Lessons learned from detecting CocoonJS

After writing yesterday’s post, I realized I should probably write up my notes from detecting CocoonJS as well. And like my posts on Apache Cordova and Node-Webkit, this too will cover the multiple ways to detect the CocoonJS environment depending on what else might be loaded in the same context.

  1. Check navigator

    var isCocoonJS = (typeof navigator['isCocoonJS'] !== "undefined");
    view raw nav.js hosted with ❤ by GitHub

    Checking for the isCocoonJS property of the global navigator object is both the easiest and most reliable way to detect CocoonJS. Before any other code is loaded, this will either exist or not.
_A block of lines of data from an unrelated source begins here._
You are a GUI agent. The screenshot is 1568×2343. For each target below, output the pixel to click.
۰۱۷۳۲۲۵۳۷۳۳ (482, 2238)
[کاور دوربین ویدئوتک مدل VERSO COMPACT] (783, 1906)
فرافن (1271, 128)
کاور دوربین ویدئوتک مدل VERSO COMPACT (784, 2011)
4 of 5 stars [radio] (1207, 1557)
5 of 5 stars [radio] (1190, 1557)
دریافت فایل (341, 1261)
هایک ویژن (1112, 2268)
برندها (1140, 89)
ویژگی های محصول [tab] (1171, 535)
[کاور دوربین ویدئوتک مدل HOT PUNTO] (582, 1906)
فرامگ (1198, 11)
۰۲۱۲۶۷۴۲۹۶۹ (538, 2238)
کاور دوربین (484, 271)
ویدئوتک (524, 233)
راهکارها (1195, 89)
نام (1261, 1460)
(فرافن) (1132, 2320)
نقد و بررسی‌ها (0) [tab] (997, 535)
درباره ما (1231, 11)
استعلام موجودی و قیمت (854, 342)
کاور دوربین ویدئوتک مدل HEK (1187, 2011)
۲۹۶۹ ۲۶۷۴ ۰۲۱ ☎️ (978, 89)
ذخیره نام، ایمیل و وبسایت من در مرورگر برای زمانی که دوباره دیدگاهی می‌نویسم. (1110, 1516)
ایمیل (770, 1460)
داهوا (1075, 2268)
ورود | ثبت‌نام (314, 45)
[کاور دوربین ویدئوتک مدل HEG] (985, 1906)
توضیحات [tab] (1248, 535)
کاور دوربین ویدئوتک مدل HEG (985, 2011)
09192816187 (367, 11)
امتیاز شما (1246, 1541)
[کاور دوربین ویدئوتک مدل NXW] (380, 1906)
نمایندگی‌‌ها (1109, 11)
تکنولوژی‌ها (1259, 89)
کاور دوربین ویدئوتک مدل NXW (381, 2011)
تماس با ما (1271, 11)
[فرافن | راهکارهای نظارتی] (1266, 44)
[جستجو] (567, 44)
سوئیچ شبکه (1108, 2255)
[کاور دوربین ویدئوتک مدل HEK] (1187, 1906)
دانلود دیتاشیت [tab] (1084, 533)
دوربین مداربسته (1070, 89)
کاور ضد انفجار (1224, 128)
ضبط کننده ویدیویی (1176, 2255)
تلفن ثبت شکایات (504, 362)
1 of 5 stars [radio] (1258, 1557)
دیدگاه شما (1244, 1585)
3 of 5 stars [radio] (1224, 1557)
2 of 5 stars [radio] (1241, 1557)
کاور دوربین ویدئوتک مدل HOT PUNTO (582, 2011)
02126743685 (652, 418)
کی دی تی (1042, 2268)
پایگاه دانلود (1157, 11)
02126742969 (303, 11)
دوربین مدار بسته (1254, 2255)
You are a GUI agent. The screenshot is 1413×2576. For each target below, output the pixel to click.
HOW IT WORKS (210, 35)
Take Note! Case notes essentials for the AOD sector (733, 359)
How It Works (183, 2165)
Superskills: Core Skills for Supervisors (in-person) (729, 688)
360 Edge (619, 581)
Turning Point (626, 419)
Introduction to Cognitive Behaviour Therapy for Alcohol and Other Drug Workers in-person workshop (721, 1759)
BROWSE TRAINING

And if it does, the environment is probably CocoonJS.

  2. Check window

    var isCocoonJS = (typeof window.CocoonJS !== "undefined");
    view raw window.js hosted with ❤ by GitHub

    Checking for the CocoonJS property of the window object is how Ludei (makers of CocoonJS) check in their own code. If it exists, there is a high probability that the environment is CocoonJS.

  3. Check for CocoonJS

    var isCocoonJS = (typeof CocoonJS !== "undefined");
    view raw cjs.js hosted with ❤ by GitHub

    This method can be as effective as the above. However, it does require that “CocoonJS.js” be loaded before this detection takes place because of the reassignment of the window.CocoonJS global to the CocoonJS object during that code’s execution.